As many and i mean many members have done. And this has been repeated over and over.Sorry to say this if you want you can hire a consultant that will train you for this or you can learn from this forum.


RikkiriRardo


----------



## butcher (Sep 1, 2014)

Ataberk, 
I try hard to answer questions members have, where I can, I have made thousands of posts answering questions.
many times I have answered the same questions probably another thousand times, most of those answers can be found by reading the forum, and if you have this same questions, many other members have given answers to that same question thousands of more times, reading those answers given will help to give you a better answer than any of us can by answering that same question over and over again, you can find a lot of details in those answers and it is explained in different ways, which may be easier to understand.

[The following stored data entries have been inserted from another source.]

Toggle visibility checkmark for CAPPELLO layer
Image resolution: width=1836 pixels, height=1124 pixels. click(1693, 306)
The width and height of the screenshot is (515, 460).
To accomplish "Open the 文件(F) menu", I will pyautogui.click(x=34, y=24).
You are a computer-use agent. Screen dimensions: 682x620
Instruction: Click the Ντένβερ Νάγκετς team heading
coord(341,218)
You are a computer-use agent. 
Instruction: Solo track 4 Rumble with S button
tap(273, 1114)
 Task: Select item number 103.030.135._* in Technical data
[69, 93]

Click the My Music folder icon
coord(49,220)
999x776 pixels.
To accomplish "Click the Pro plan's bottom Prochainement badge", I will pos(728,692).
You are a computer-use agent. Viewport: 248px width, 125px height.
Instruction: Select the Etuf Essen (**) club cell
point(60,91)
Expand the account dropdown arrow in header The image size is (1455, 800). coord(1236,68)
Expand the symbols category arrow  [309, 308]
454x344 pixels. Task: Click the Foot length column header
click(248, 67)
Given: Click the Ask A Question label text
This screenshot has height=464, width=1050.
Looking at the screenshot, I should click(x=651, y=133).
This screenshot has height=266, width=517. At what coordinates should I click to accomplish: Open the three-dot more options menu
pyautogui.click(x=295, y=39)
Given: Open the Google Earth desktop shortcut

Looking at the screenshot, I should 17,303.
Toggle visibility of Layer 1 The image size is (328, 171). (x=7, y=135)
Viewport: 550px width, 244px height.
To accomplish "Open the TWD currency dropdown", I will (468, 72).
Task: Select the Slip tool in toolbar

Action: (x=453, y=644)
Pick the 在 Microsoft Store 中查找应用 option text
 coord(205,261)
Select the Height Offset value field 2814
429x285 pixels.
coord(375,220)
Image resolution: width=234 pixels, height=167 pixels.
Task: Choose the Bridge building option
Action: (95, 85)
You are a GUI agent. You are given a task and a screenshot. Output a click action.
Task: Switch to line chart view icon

Basically the best way to learn this is by study, and telling you to study is the best way I know of that I can help you learn.
I am trying to be as helpful as I can.

It would be simple to answer a question by saying yes that will work, or no that will not work, but trying to explain why or why not is not that simple, or I could give you a small simple answer to a question that could just give you a little information about the problem, that may or may not be very helpful to you in the long run, or would just lead you to a million more questions, without really gaining much form the answers, even some of these simple reactions you could write books on.
the best way to learn it is with study.
The best way I can help you is to get you to study.


----------



## Ataberk (Sep 6, 2014)

Thanks for your good answers i Will study more


----------